London Underground’s smaller inhabitants might be affected by the off-squeak service – and learn when the weekend’s coming up.

What will the mice who live in the Tube network make of the new all-night service? Half a million of them are thought to have made the London Underground their home – and will be in for a surprise when the Victoria and Central lines keep running this weekend.

The Londonist is concerned the mice “are unlikely to get any sleep” with the new Night Tube, and may move to the District line instead. Yet a number of scientists point out to the New Statesman that mice are nocturnal creatures, most likely to sleep while the lights are on and the trains are running.

So will they get on board with the change – or make a run for different platforms on other lines?

The bad news:

“When the Tube’s away, the mice will play,” is how the rhyme (almost) goes. 

Many have come to know  and even love  the mischiefs of the mice who stream off the tracks and out of the tunnels as the stations close at night, in search of discarded morsels of Maccy D. And until now, they’ve had a good few hours to conduct such galavanting in peace. But the new system means they will have to re-structure their sleep and foraging cycles, or “circadian rhythms”. 

“The presence of night trains should upset several of these entrainment factors (or zeitgebers = time givers) leading to disturbances in their behaviours,” explains Professor Patrick Nolan, from MRC Harwell, an international centre for mouse genetics. 

“When you fly across the Atlantic, for example, it takes a few days to adapt, you feel a bit groggy, don't perform as well as you usually do, don't eat well, etc. You soon adapt to the change. But if there are constant disruptions like this, the effect may be more severe and long-lasting. And this is how the schedule changes in the Underground might affect the resident mice.” 

So it's the constant switching between the week and weekend schedules that could leave the mice  and Tube drivers  most cheesed off. Agoraphobia (fear of open spaces) and photophobia (sensitivity to light) are two possible effects of the resulting anxiety, and their mating patterns and liver functions are also likely to be disturbed.

The good news:

Yet it is unlikely mice will be leaving the Night Tubes for good. 

The more time we humans have to drop our dinners, the larger the menu becomes for the mice (researchers tell me that strawberry milk and Wheetos are particularly favoured fare).

“Mice are active most of the time – so more trains at night hours will not make such a difference to them,” say the RSPCA’s wildlife officers. “In fact, it may help as it may provide more foraging opportunities.”

They’ve also faced worse before. The London Transport Museum reminds us that, during the Second World War, cats were employed to counter vermin on the network (spot the cat in the 1940s TfL workers' canteen below).
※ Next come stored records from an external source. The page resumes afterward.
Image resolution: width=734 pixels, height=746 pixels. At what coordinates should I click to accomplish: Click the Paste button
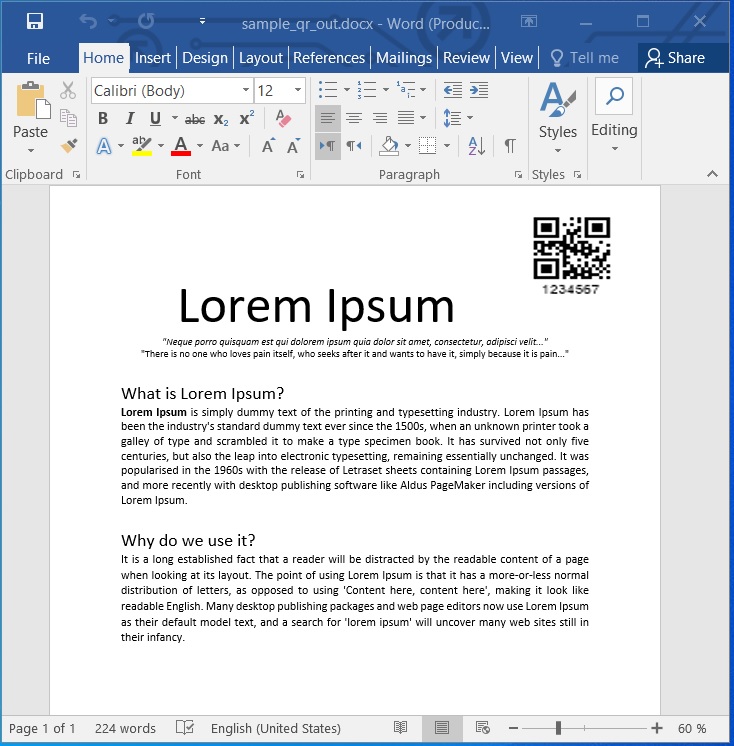(x=30, y=110)
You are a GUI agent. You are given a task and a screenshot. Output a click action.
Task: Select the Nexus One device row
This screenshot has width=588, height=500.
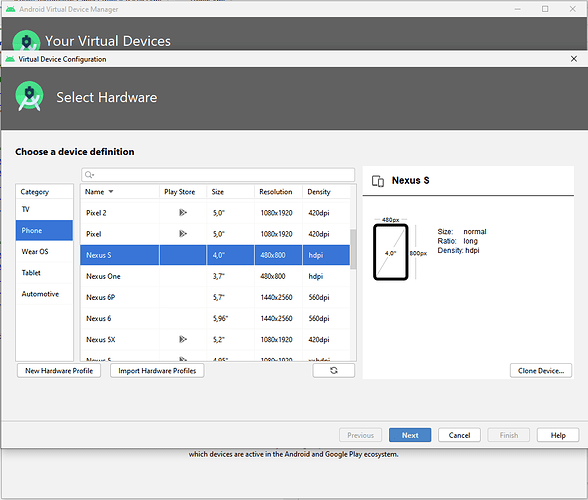(x=215, y=276)
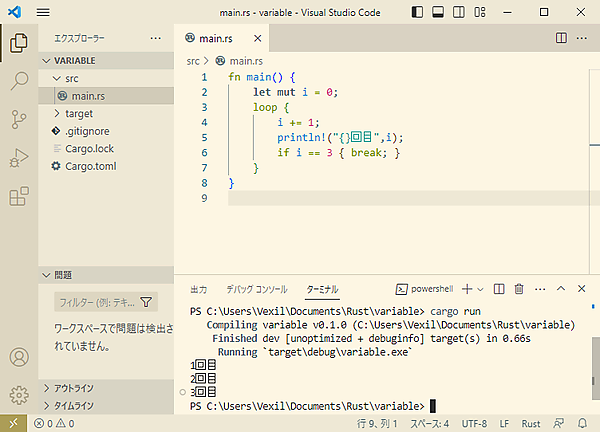Expand the アウトライン section

pos(74,389)
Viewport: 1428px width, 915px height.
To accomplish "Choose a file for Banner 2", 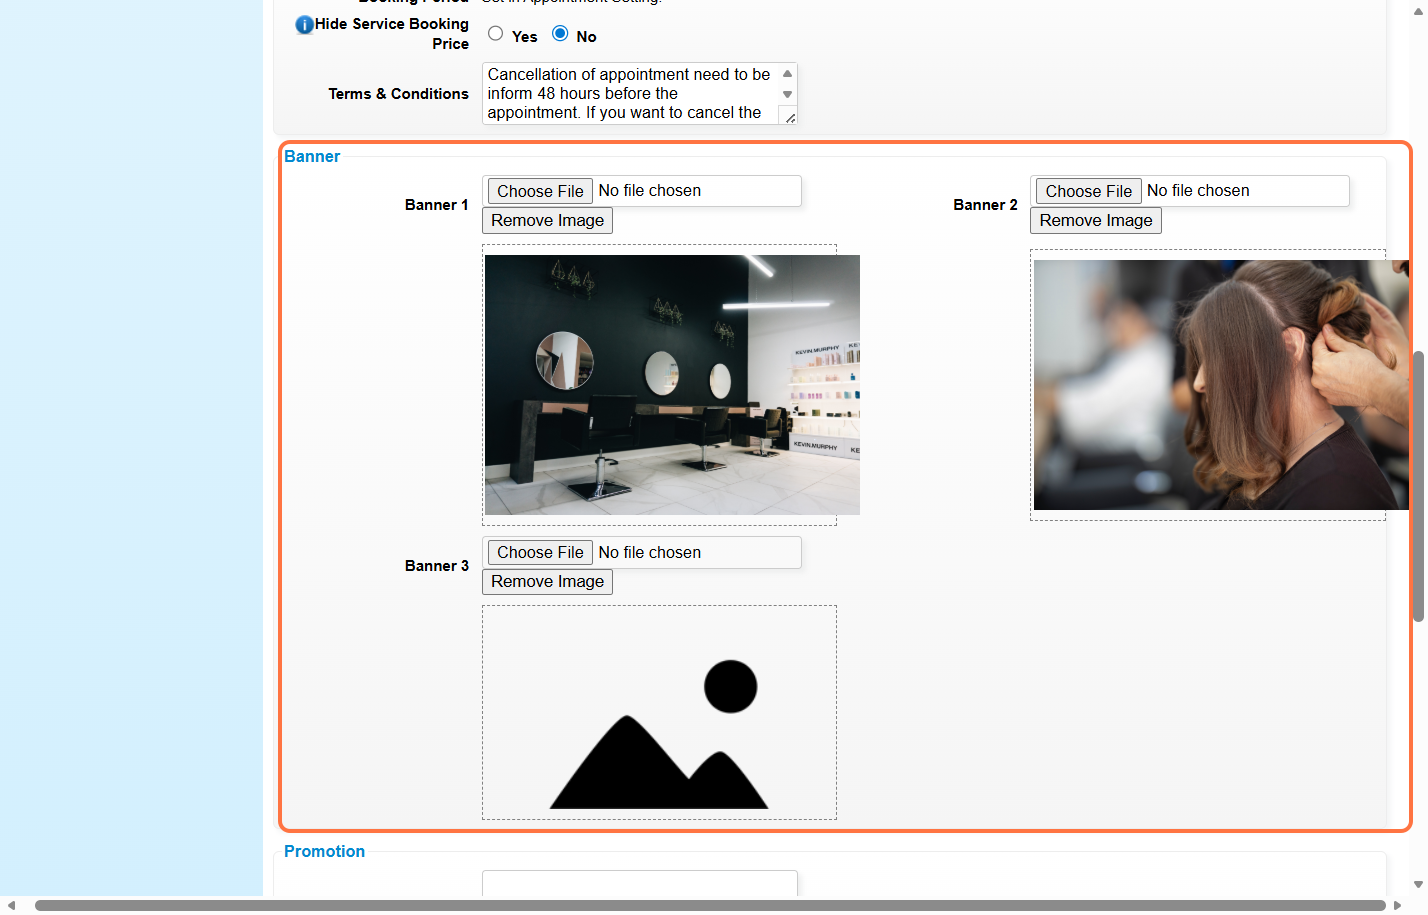I will click(1088, 191).
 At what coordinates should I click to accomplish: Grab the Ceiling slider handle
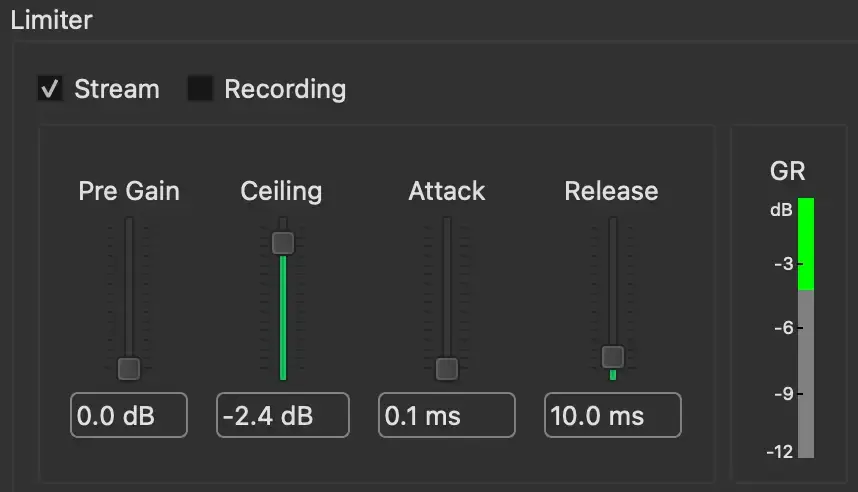(283, 242)
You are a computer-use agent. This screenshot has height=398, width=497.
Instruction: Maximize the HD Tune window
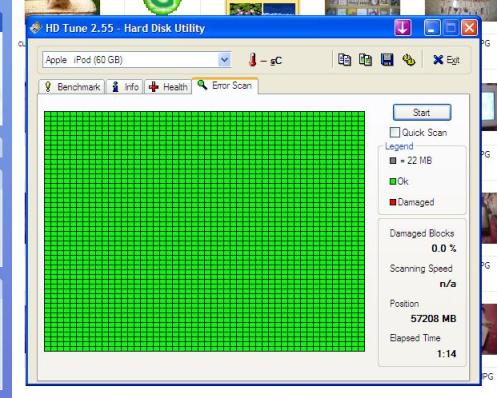451,28
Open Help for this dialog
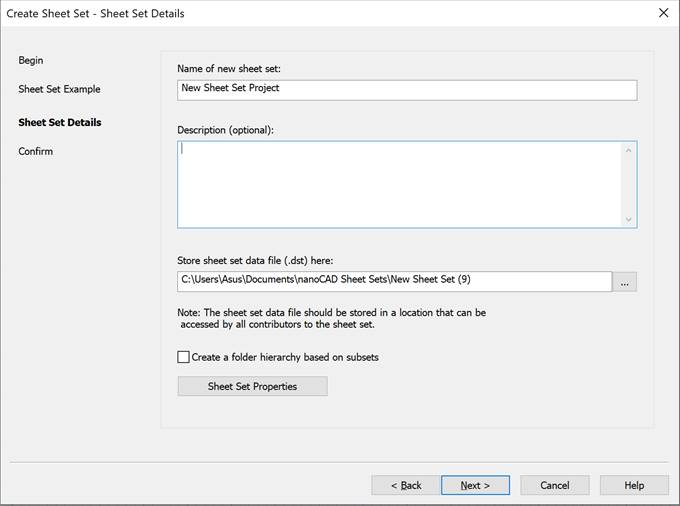The width and height of the screenshot is (680, 506). 634,485
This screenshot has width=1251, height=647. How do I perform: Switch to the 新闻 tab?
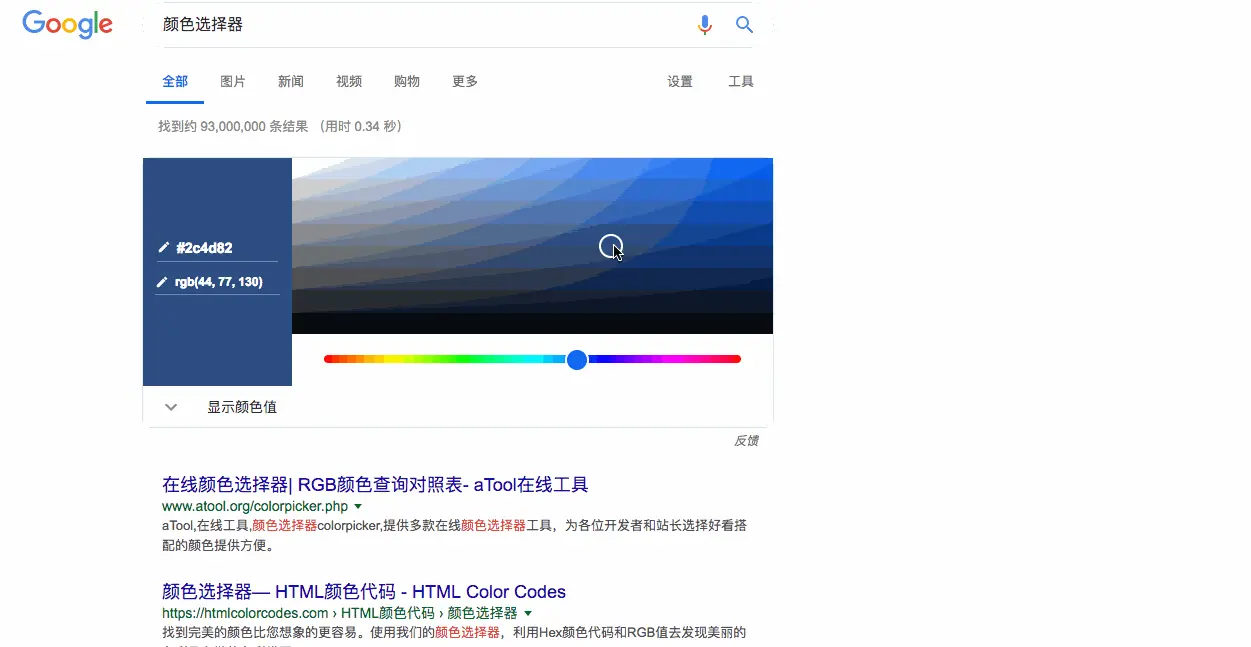[290, 82]
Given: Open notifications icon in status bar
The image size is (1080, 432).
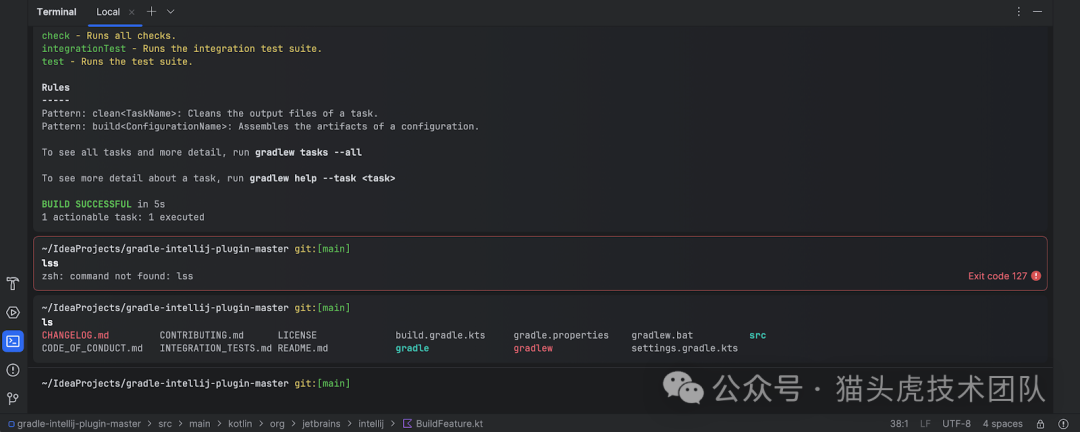Looking at the screenshot, I should pos(1066,424).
Credit: London Transport Museum

For Dr Samuel Solomon at UCL, there is plenty to suggest the mice will successfully adapt. His study of mouse reflexes shows how they respond to various visual stimuli – and can start running within one-tenth of a second. “There might be cues they pick up – if people clean the station differently on Fridays, for instance.”

The tracks’ electric current may no longer be entirely switched off (if it ever was), but their whiskers’ sensitivity to vibrations could help them juggle their escapades to fit around the Night Tube’s less frequent service.

What Dr Soloman can’t yet predict is whether the mice will start to anticipate that Friday feeling: “It will be interesting to see whether they can learn that Friday is Friday”.

All in all, the Tube mice seem well set for the Night Tube’s new challenge. Who knows, they may soon gain the confidence of their 24/7 brothers in New York – and start ordering take-out...

India Bourke is the New Statesman's editorial assistant.